Francis’s method of study can be seen from his notes to Hamlet. For example, when Hamlet greets the Players in Act 2, Francis makes a note of Hanmer’s emendation of “valiant” to “valanc’d,” as in “Thy face is valanc’d since I saw thee last,” and comments “No such Word.” He also notes Hanmer’s “Ladieship” for “your Lordship is nearer heaven,” and supplies a definition of “Choppine” giving the Italian word: “Cioppina Cork soals for Shoes.”
Francis’s own classical training led him to suggest an explanation for Hamlet’s “sea of troubles” in the “to be” speech.

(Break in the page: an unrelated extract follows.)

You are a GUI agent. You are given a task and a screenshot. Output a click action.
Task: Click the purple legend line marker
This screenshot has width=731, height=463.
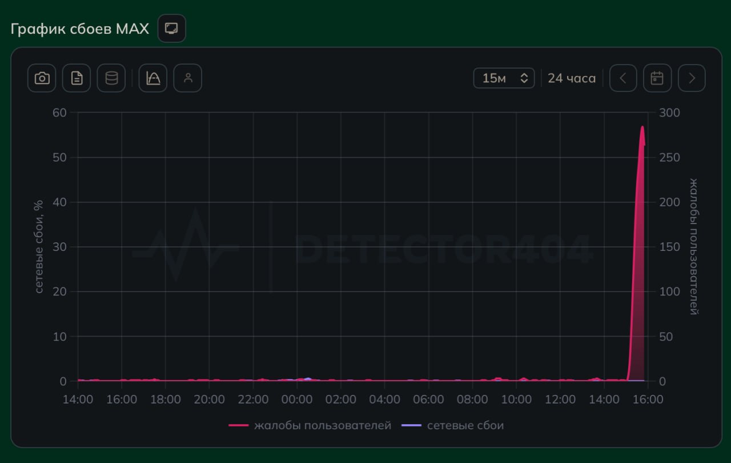412,425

First he picks up Hanmer’s reading, “assailing,” for “a sea of,” (shown above) then he begins to make a longer note on the passage, which he crosses out and writes in full at the bottom of the page (shown below): “Perhaps — A Stream of Troubles — The Ancients, when their Armies were obliged to pass over any rapid River, used to send a Body of Men to oppose and break the Force of the current with their Shields.”
Later, at Act 4, scene 4, Francis realizes that a whole section of a scene has been omitted in the Fourth Folio of Hamlet. It includes Hamlet’s conversation with a Captain of Fortinbras’s army and the soliloquy, “How all occasions do inform against me.” Francis writes, “A whole Scene left out,” and he takes Hanmer’s reading which changes Horatio to “a Gent[leman].” “Safely on” was changed to “softly on” by Rowe, and also picked up by Hanmer, so noted here by Francis:
Why should we care about how Philip Francis read his Shakespeare? He was, after all, only a minor literary figure, but he was well-read, conversant with the theater of his age, and Shakespeare was important enough to him that he was trying to get the text “right.” Relying on contemporary editors, he, too, was endeavoring to form a Shakespeare that sounded good to him and made sense. In this volume we can witness the thought-processes of an educated 18th-century man who read his Shakespeare in the days when the text as we know it was still being formed, and we can learn a lot from that.